**Problem to solve:** Return every one of the entries below verbatim, line for line, without adding, dropping, or altering anything.

**Available records:**
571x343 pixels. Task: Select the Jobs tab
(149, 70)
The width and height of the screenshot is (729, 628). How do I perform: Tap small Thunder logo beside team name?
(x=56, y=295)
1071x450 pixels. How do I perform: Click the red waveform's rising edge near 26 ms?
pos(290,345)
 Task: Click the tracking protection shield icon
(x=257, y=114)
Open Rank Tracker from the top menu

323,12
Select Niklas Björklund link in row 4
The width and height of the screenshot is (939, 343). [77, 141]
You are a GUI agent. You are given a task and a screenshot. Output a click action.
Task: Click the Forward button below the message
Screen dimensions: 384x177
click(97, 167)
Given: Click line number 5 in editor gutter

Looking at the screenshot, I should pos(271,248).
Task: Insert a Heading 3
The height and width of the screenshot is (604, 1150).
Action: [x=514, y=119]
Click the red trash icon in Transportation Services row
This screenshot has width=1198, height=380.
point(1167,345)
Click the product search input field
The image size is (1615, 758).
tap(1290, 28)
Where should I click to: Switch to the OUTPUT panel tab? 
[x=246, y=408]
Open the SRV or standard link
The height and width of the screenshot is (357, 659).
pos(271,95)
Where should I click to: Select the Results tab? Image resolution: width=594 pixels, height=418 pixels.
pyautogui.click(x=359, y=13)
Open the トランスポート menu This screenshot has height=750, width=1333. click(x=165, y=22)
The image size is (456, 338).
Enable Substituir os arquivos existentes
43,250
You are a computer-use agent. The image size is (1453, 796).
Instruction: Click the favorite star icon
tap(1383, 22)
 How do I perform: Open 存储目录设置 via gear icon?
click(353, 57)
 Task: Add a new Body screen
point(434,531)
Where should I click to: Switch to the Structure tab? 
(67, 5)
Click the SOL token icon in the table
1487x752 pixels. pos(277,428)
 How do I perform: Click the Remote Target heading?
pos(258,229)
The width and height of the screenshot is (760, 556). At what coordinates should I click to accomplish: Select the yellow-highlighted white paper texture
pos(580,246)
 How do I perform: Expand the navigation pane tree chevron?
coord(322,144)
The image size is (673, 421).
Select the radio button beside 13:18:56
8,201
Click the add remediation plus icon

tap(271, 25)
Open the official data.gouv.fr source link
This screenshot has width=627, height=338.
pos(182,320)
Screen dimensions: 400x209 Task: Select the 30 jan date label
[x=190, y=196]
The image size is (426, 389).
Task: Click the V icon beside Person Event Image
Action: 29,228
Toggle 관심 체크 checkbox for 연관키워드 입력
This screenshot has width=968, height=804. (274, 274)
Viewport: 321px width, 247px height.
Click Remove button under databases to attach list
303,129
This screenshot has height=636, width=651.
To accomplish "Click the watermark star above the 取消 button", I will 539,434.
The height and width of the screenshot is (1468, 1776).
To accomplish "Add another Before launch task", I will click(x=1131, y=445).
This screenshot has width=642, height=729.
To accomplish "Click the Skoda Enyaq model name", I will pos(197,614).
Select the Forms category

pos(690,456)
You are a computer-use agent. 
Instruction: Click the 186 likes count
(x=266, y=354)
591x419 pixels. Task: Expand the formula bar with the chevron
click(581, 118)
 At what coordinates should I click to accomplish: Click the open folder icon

**Result below:**
571x343 pixels. Task: Select the Jobs tab
(149, 70)
The width and height of the screenshot is (729, 628). How do I perform: Tap small Thunder logo beside team name?
(x=56, y=295)
1071x450 pixels. How do I perform: Click the red waveform's rising edge near 26 ms?
pos(290,345)
 Task: Click the tracking protection shield icon
(x=257, y=114)
Open Rank Tracker from the top menu

323,12
Select Niklas Björklund link in row 4
The width and height of the screenshot is (939, 343). [77, 141]
You are a GUI agent. You are given a task and a screenshot. Output a click action.
Task: Click the Forward button below the message
Screen dimensions: 384x177
click(97, 167)
Given: Click line number 5 in editor gutter

Looking at the screenshot, I should pos(271,248).
Task: Insert a Heading 3
The height and width of the screenshot is (604, 1150).
Action: [x=514, y=119]
Click the red trash icon in Transportation Services row
This screenshot has width=1198, height=380.
point(1167,345)
Click the product search input field
The image size is (1615, 758).
tap(1290, 28)
Where should I click to: Switch to the OUTPUT panel tab? 
[x=246, y=408]
Open the SRV or standard link
The height and width of the screenshot is (357, 659).
pos(271,95)
Where should I click to: Select the Results tab? Image resolution: width=594 pixels, height=418 pixels.
pyautogui.click(x=359, y=13)
Open the トランスポート menu This screenshot has height=750, width=1333. click(x=165, y=22)
The image size is (456, 338).
Enable Substituir os arquivos existentes
43,250
You are a computer-use agent. The image size is (1453, 796).
Instruction: Click the favorite star icon
tap(1383, 22)
 How do I perform: Open 存储目录设置 via gear icon?
click(353, 57)
 Task: Add a new Body screen
point(434,531)
Where should I click to: Switch to the Structure tab? 
(67, 5)
Click the SOL token icon in the table
1487x752 pixels. pos(277,428)
 How do I perform: Click the Remote Target heading?
pos(258,229)
The width and height of the screenshot is (760, 556). At what coordinates should I click to accomplish: Select the yellow-highlighted white paper texture
pos(580,246)
 How do I perform: Expand the navigation pane tree chevron?
coord(322,144)
The image size is (673, 421).
Select the radio button beside 13:18:56
8,201
Click the add remediation plus icon

tap(271, 25)
Open the official data.gouv.fr source link
This screenshot has width=627, height=338.
pos(182,320)
Screen dimensions: 400x209 Task: Select the 30 jan date label
[x=190, y=196]
The image size is (426, 389).
Task: Click the V icon beside Person Event Image
Action: 29,228
Toggle 관심 체크 checkbox for 연관키워드 입력
This screenshot has width=968, height=804. (274, 274)
Viewport: 321px width, 247px height.
Click Remove button under databases to attach list
303,129
This screenshot has height=636, width=651.
To accomplish "Click the watermark star above the 取消 button", I will 539,434.
The height and width of the screenshot is (1468, 1776).
To accomplish "Add another Before launch task", I will click(x=1131, y=445).
This screenshot has width=642, height=729.
To accomplish "Click the Skoda Enyaq model name", I will pos(197,614).
Select the Forms category

pos(690,456)
You are a computer-use agent. 
Instruction: Click the 186 likes count
(x=266, y=354)
591x419 pixels. Task: Expand the formula bar with the chevron
click(581, 118)
 At what coordinates should I click to accomplish: Click the open folder icon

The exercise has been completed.